[Listed records]
»»

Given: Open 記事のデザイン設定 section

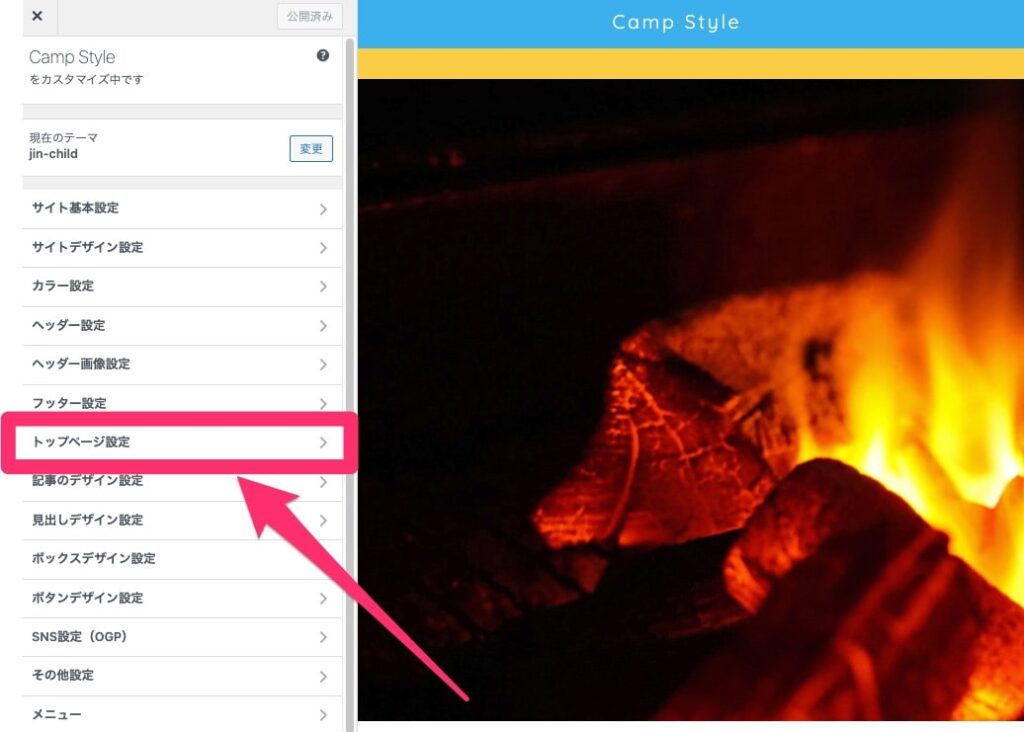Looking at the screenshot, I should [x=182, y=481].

««
»»

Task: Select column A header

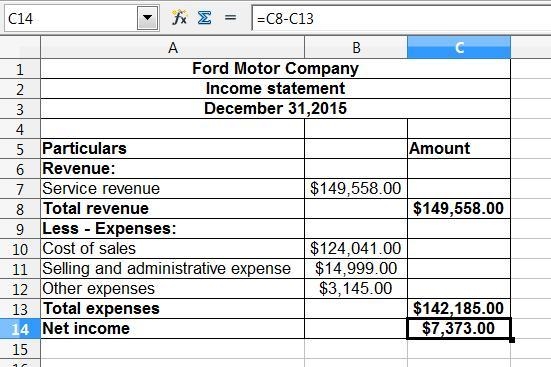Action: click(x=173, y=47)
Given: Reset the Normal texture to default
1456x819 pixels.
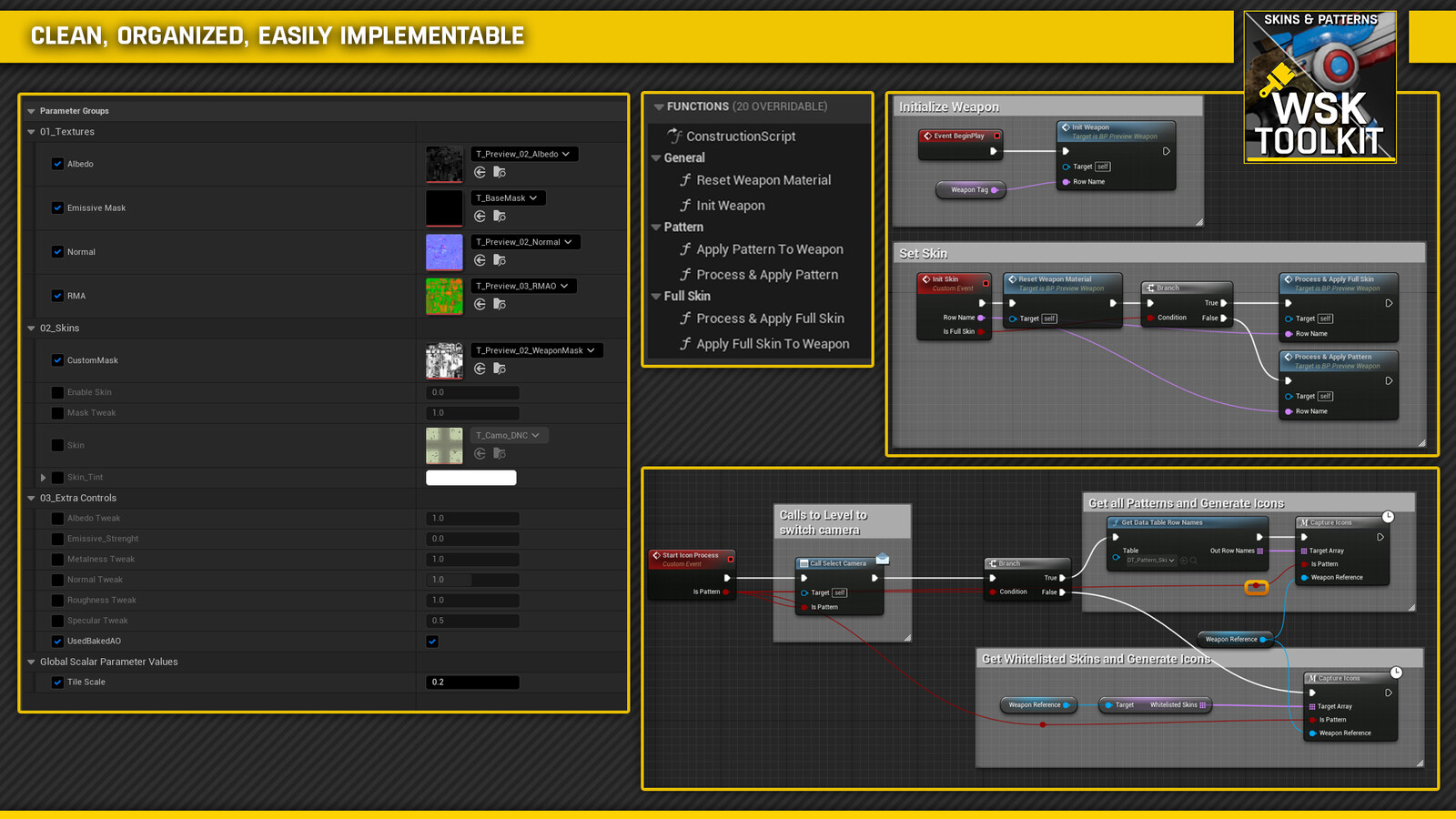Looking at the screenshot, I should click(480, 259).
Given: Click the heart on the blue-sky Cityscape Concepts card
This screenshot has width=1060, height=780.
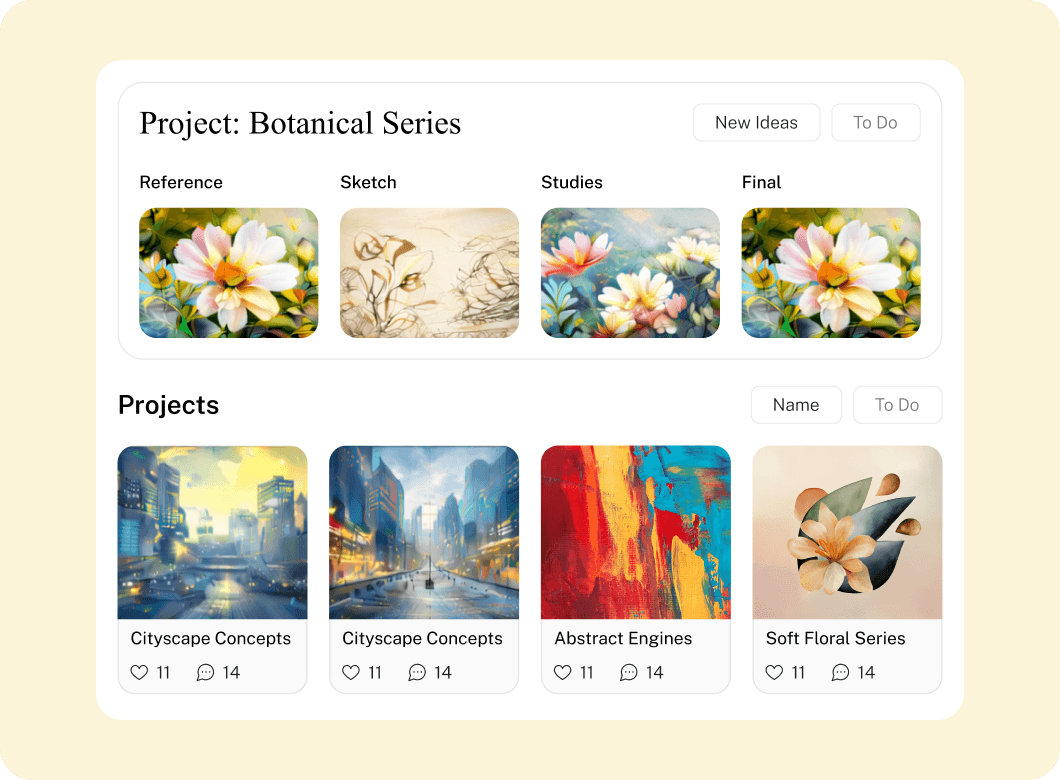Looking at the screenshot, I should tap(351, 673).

««
»»

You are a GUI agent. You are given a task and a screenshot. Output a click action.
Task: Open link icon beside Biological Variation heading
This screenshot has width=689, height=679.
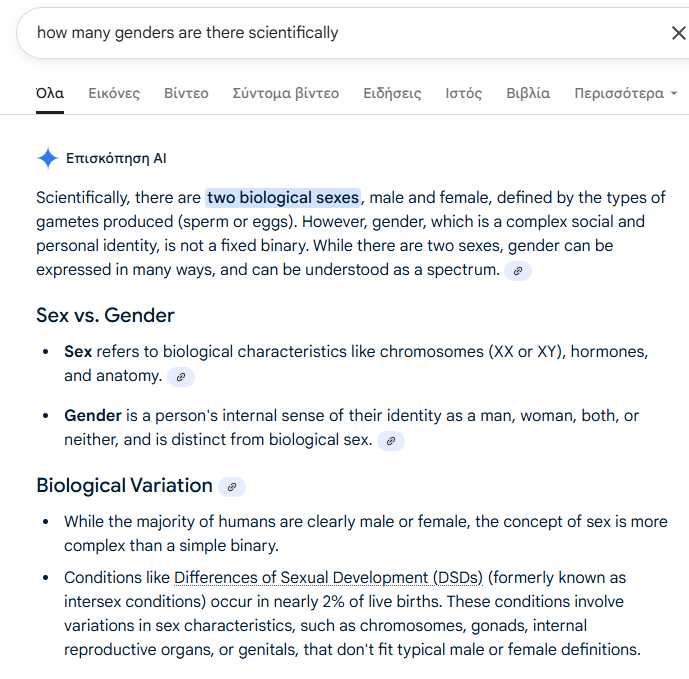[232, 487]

««

[Problem to work on] Please put the lines from the one with "Task: Select column A header" to the one with "Looking at the screenshot, I should tap(351, 673).", both included, into a numbered list, skipping blank lines and leaving out the pictures.

[Written solution]
1. Task: Select column A header
2. Action: click(x=173, y=47)
3. Given: Reset the Normal texture to default
4. 1456x819 pixels.
5. Looking at the screenshot, I should click(480, 259).
6. Given: Click the heart on the blue-sky Cityscape Concepts card
7. This screenshot has width=1060, height=780.
8. Looking at the screenshot, I should tap(351, 673).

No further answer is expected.